(Collected data)
════════════════════

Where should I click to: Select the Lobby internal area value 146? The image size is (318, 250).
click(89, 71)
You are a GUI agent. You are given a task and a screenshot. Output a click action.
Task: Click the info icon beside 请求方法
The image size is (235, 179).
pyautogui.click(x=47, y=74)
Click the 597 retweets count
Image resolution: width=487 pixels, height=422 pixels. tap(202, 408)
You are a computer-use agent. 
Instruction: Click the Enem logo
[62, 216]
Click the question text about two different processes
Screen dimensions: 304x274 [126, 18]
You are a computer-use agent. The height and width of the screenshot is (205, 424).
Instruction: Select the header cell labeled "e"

════════════════════

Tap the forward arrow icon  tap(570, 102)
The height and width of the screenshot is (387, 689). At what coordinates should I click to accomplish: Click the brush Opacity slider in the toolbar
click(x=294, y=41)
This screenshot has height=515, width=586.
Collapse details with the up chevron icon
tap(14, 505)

════════════════════

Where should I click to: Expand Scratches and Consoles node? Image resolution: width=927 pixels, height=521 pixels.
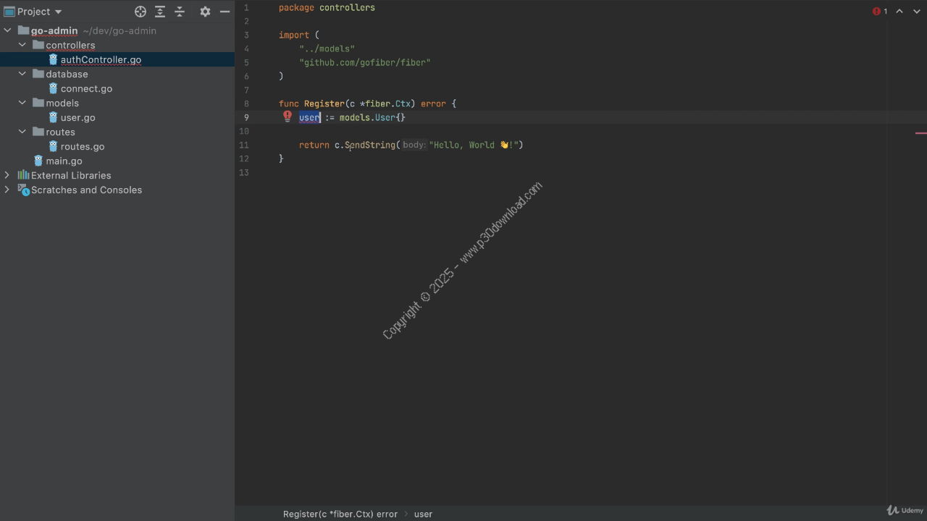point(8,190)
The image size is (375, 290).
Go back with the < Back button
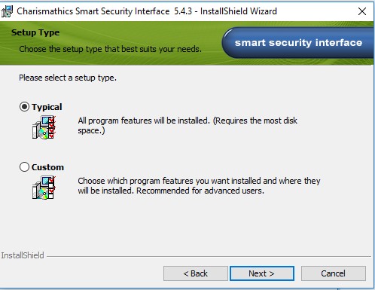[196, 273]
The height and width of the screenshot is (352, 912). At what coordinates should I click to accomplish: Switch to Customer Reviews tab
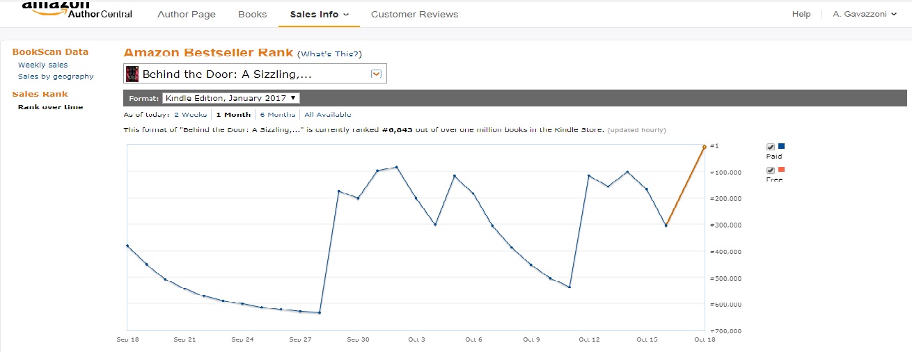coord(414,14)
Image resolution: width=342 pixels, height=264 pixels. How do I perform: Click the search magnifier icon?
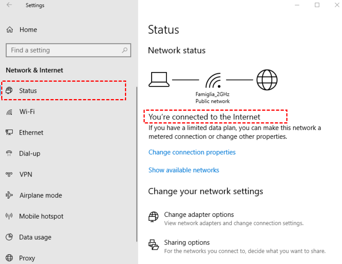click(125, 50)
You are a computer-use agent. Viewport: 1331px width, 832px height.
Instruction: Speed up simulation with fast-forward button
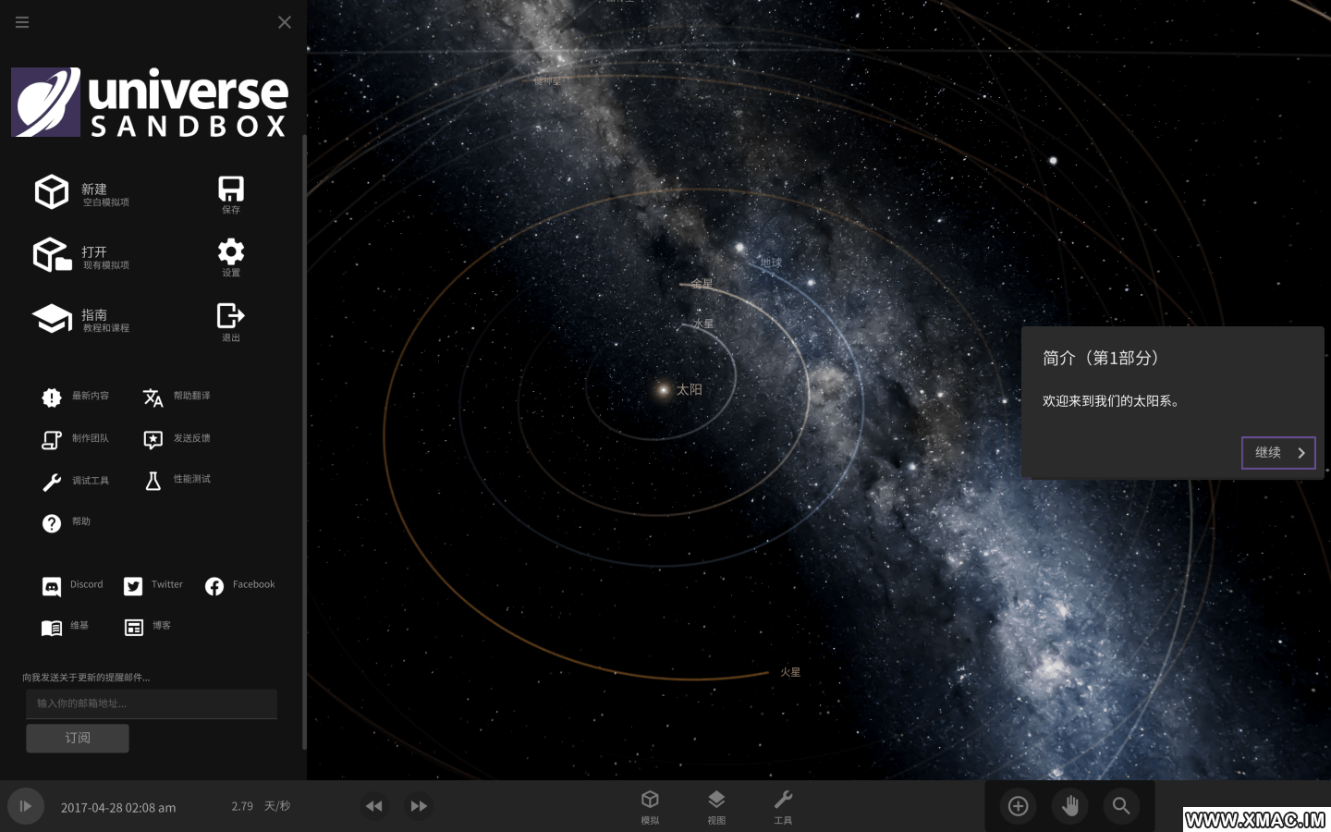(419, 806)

════════════════════

# What is needed
From the entries above, give again exactly the lines running from the line with "Where should I click to: Select" to the line with "Instruction: Select the"; include both of those lines.

# Solution to this problem
Where should I click to: Select the Lobby internal area value 146? The image size is (318, 250).
click(89, 71)
You are a GUI agent. You are given a task and a screenshot. Output a click action.
Task: Click the info icon beside 请求方法
The image size is (235, 179).
pyautogui.click(x=47, y=74)
Click the 597 retweets count
Image resolution: width=487 pixels, height=422 pixels. tap(202, 408)
You are a computer-use agent. 
Instruction: Click the Enem logo
[62, 216]
Click the question text about two different processes
Screen dimensions: 304x274 [126, 18]
You are a computer-use agent. The height and width of the screenshot is (205, 424).
Instruction: Select the header cell labeled "e"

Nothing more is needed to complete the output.